Daniel Russo, who has been living at 18-88 Starr St. for six years, said during the same meeting that the development, when completed, could serve as a deterrent to crime that takes place on his block, including drug dealing, loitering and prostitution.
Another long-time resident was cautious about embracing change so willingly, however.
“I’ve been in the neighborhood about 20 to 25 years, I’ve seen the neighborhood go through changes too,” said Manny Jalonschi at the meeting. “What I’m worried about is some of the community ties that are there might get a little ripped. I say we try to get some binding agreements about the price of this housing.”
Jalonschi expressed concerns about overcrowding in public schools and the significant difference in the incomes of the people who would eventually move into the neighborhood and the people who are already living there. The income disparity could ultimately lead to the displacement of current residents because they either would not be able to afford to stay, or they would look like they do not belong, he said.

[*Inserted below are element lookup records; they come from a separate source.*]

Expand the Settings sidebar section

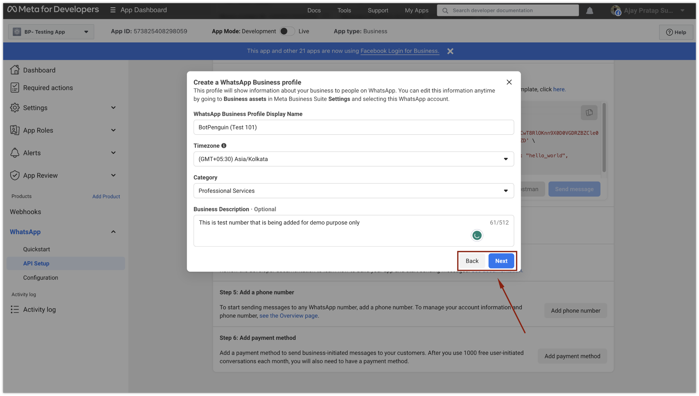coord(113,108)
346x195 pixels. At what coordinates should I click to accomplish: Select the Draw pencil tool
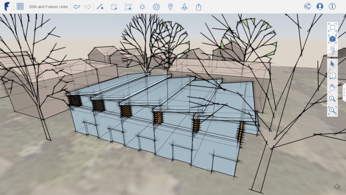pyautogui.click(x=99, y=6)
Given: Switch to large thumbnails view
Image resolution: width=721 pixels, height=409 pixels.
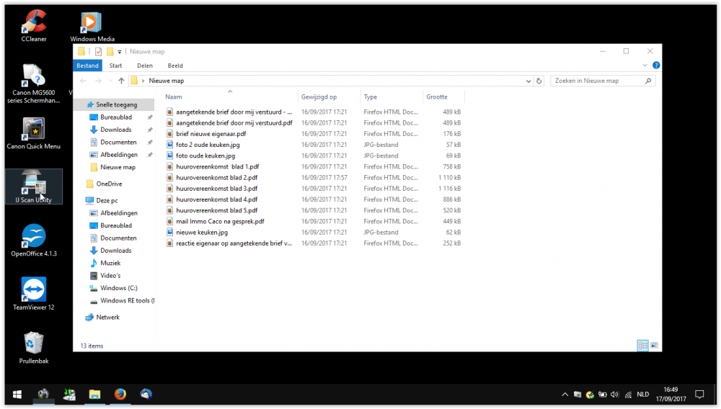Looking at the screenshot, I should click(x=654, y=346).
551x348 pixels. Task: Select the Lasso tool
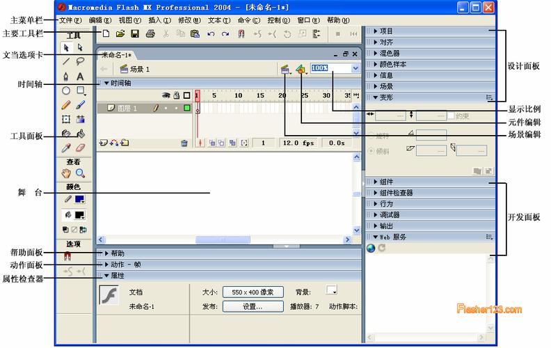81,62
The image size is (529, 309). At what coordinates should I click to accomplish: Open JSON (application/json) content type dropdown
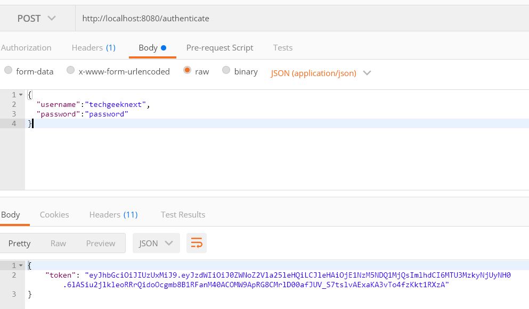tap(321, 73)
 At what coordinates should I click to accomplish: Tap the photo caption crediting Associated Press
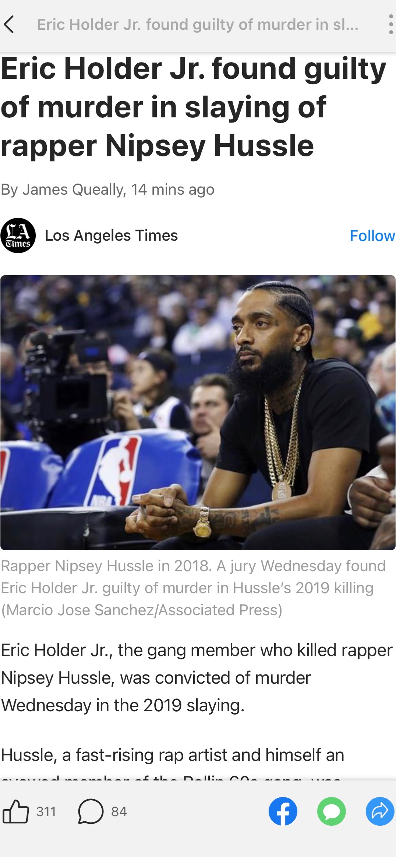[193, 588]
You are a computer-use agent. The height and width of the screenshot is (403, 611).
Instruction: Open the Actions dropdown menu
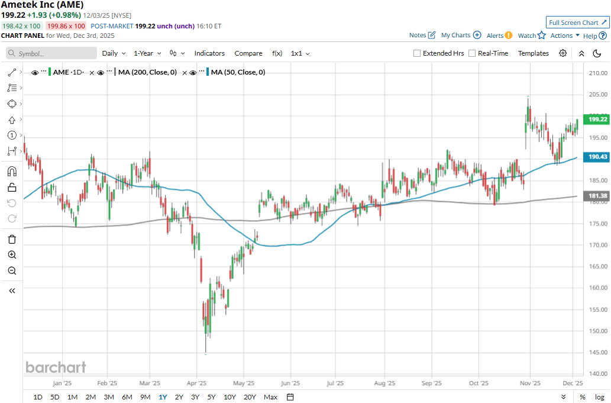(565, 36)
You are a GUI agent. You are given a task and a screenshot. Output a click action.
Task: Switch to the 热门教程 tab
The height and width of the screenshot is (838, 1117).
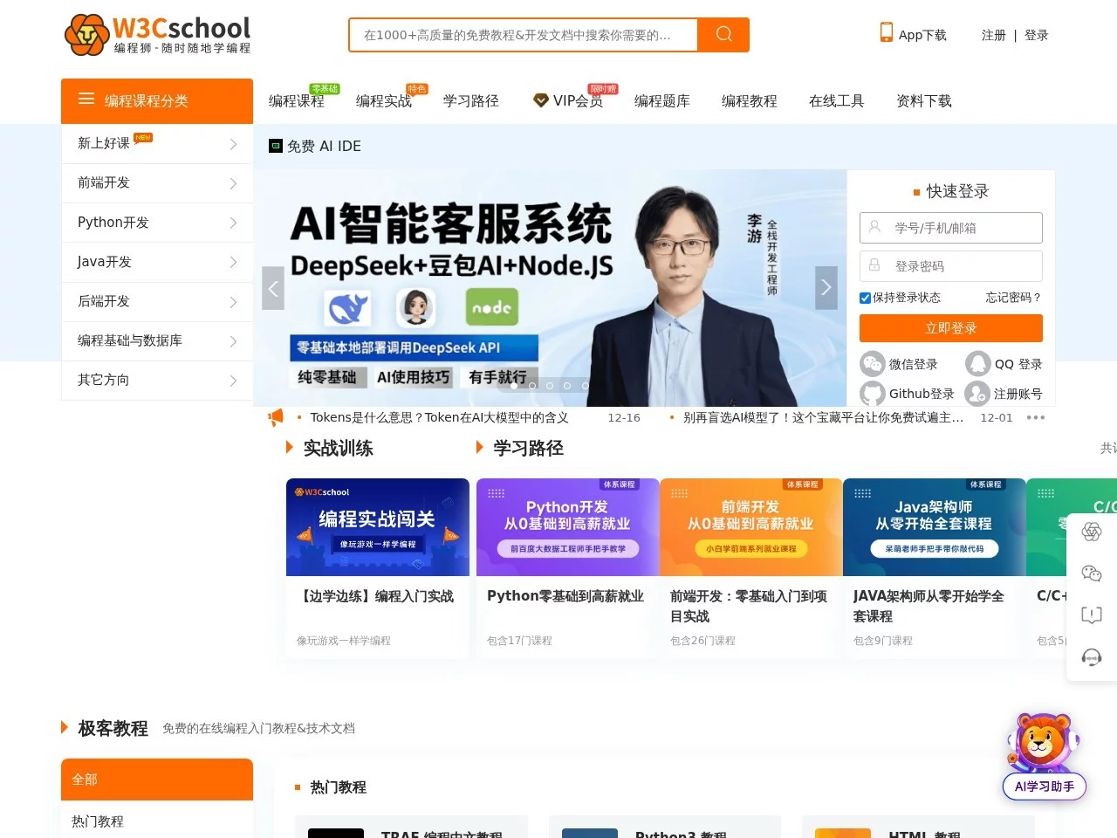tap(96, 821)
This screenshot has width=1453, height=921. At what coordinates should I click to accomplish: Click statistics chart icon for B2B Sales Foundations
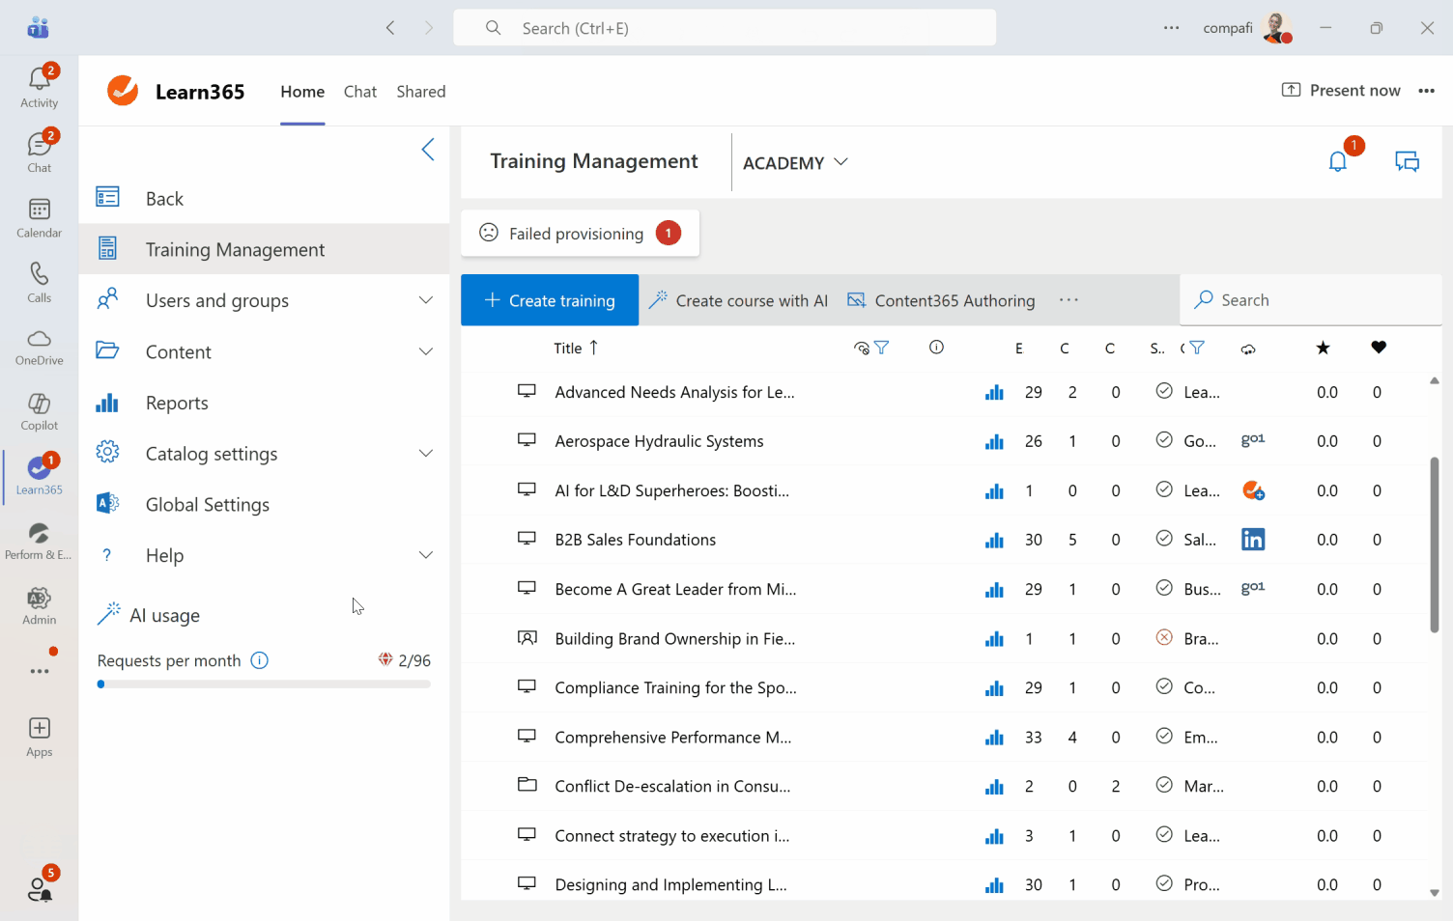tap(994, 540)
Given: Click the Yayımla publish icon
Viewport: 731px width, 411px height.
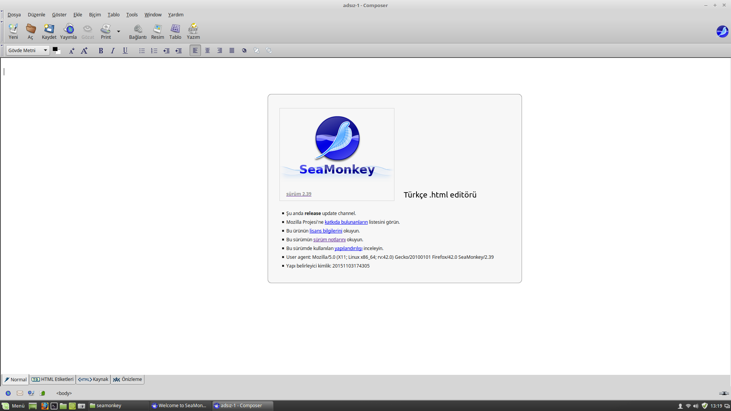Looking at the screenshot, I should (69, 31).
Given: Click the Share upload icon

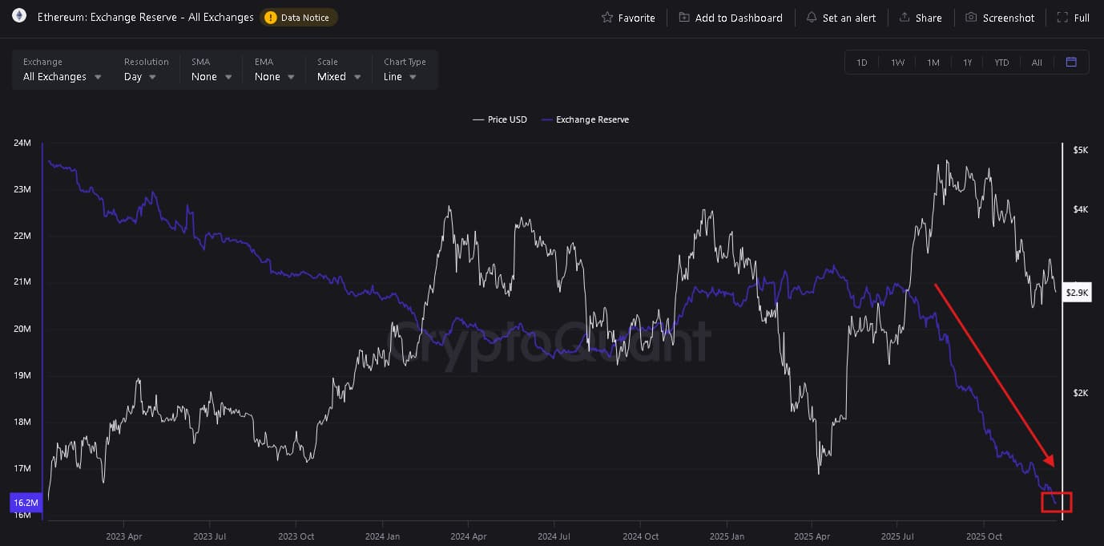Looking at the screenshot, I should click(905, 18).
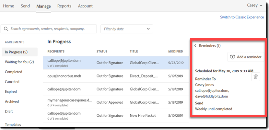Sort agreements by Modified column header
This screenshot has width=269, height=130.
coord(175,52)
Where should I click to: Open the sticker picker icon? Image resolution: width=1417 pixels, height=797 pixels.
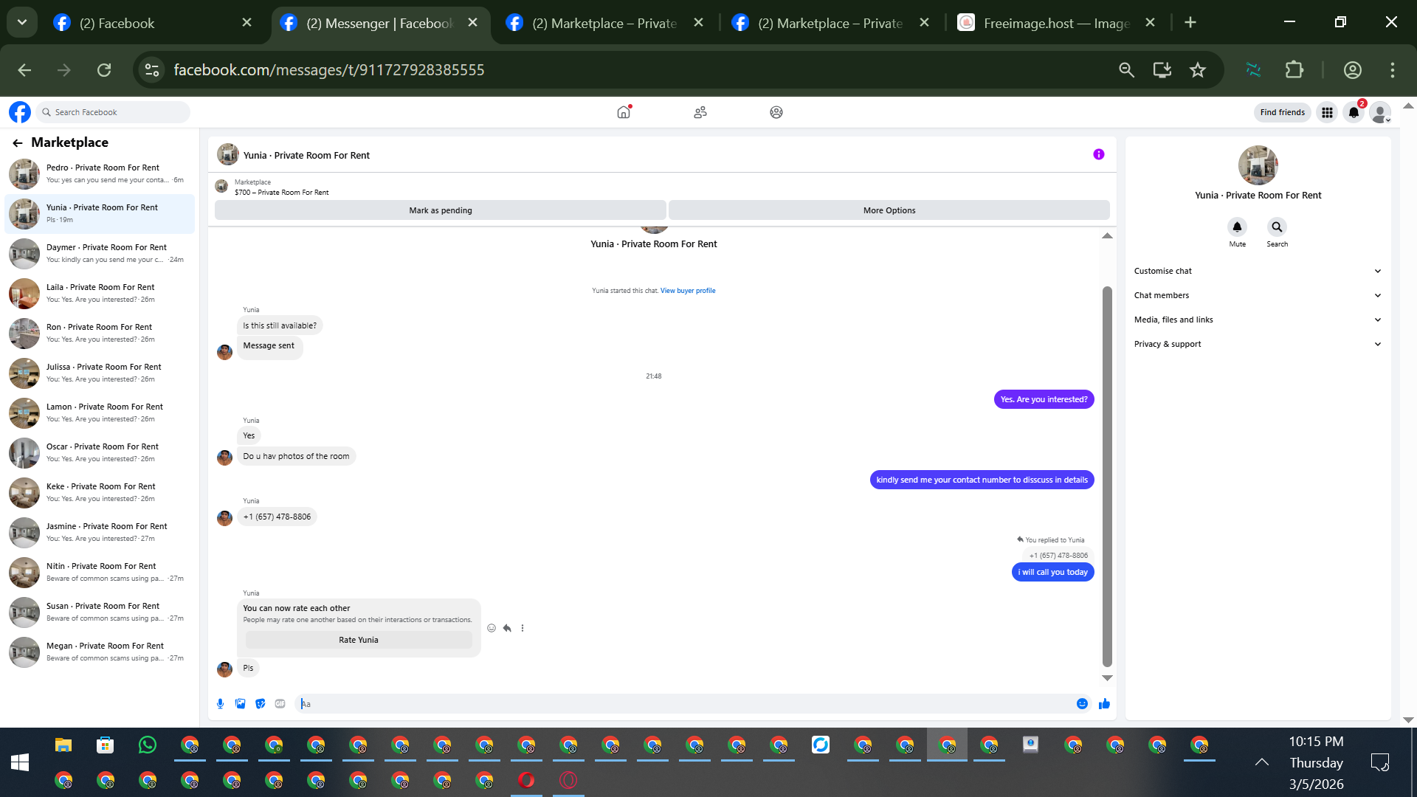[260, 704]
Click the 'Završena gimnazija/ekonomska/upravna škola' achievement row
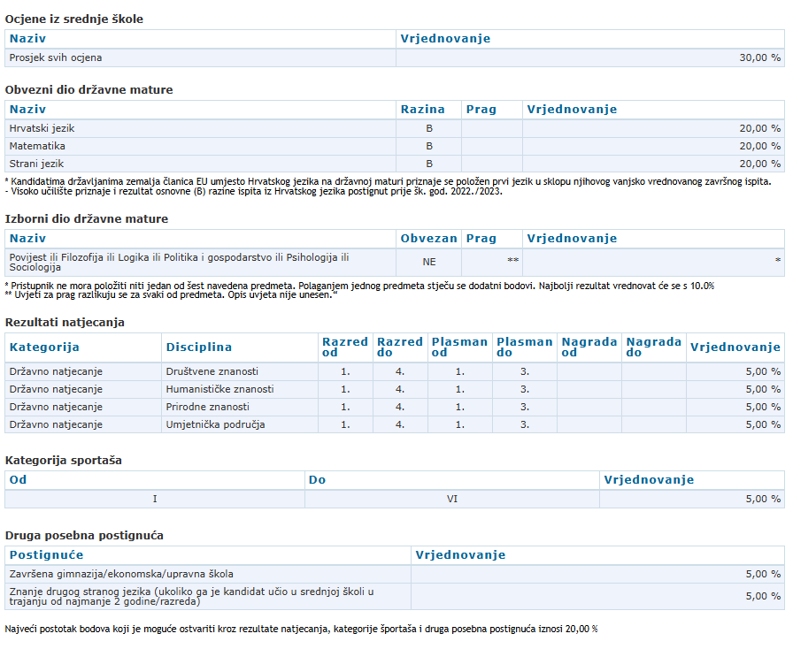This screenshot has height=649, width=793. pyautogui.click(x=121, y=574)
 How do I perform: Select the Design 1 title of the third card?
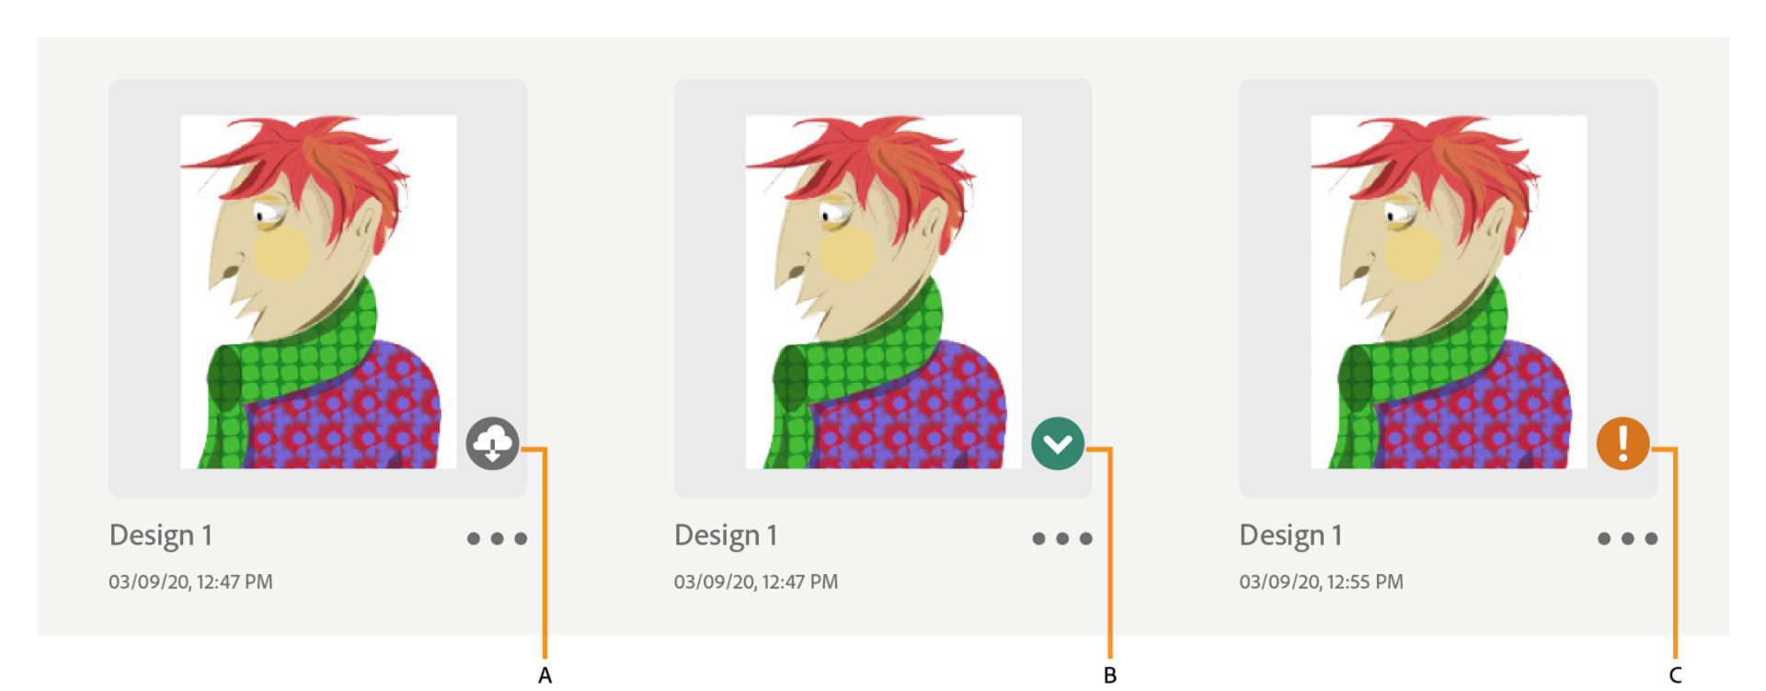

Two new schools are currently being built to deal with overcrowding that already exists. PS 290, nearing completion at 55-20 Metropolitan Avenue, will serve 616 pupils in grades Pre-K through 5, according to the developer’s website. PS 320, to be built at 360 Seneca Avenue, will provide 472 additional seats according to the School Construction Authority.
The Woodward Avenue development is not the first of its kind in recent years.
Another project at 482-484 Seneca Avenue, not far from the Woodward Avenue site, is in the planning stages. Based on the Department of Buildings documents, the plan calls for a 16-apartment building at the site of an old factory. It too, would require the city to approve changes in the land use rules.
A high-end residential building is nearing completion, just across the street, at 508 Seneca Avenue. It comes outfitted with a gym and rooftop access.
The building at 508 is already being advertised on Craigslist, listing rent at $2,850 for three bedrooms. With a few exceptions, most three-bedroom rentals in Ridgewood currently cap off at $2,000 according to Zillow, an online real estate database.
In a community district where nearly 29 percent of the population received some form of income support in 2012, and where the median household income was estimated to be $53,913 in 2010 by the American Community Survey of the U.S. Census, a rent that high does not sit well with some residents.
Jalonschi, an activist, author and journalist, is the son of Romanian immigrants. He believes the kind of gentrification that comes with residential development can thwart economic opportunity for immigrant and low-income individuals and families.
“When housing costs are under a thousand for multi-room units–units you could maybe start a new family or continue an immigrant family in–the life faced by most working class folks is a precarious one, but one which, with a lot of sacrifices (sharing costs, multiple working adults) is a gritty sort of manageable,” he said in an e-mail.
Saying that when housing costs start to consume more than half of a family’s wages, disposable income is eliminated, diminishing the consumer base of local businesses, causing them to be priced out and destroying potential job opportunities, Jalonschi continued.
“Everyone’s sensing the rent-pressure and the disappearing local businesses around here,” he added. “They’re also noticing younger professionals moving in, paying market-jarring high rents for units that used to be at market or below-market prices.”